[start of Information provided]
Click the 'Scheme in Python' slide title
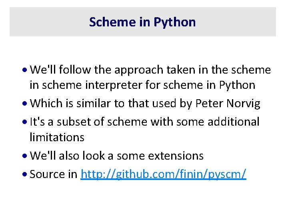The width and height of the screenshot is (288, 216). click(142, 22)
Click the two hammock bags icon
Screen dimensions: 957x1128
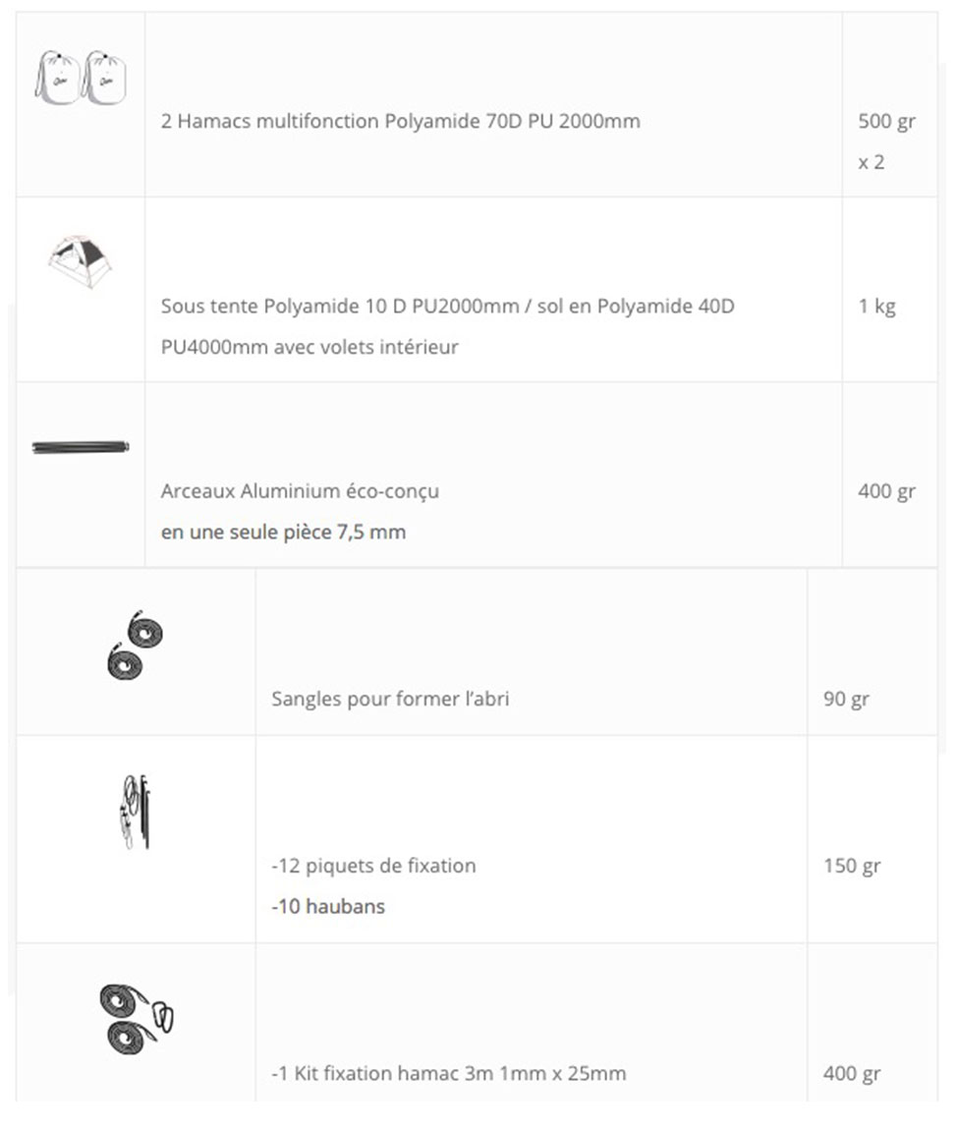coord(81,78)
[end of Information provided]
## Objective
Copy out all of the material above word for word, leaving out the pictures.

## Result for this task
Click the 'Scheme in Python' slide title
The width and height of the screenshot is (288, 216). click(142, 22)
Click the two hammock bags icon
Screen dimensions: 957x1128
coord(81,78)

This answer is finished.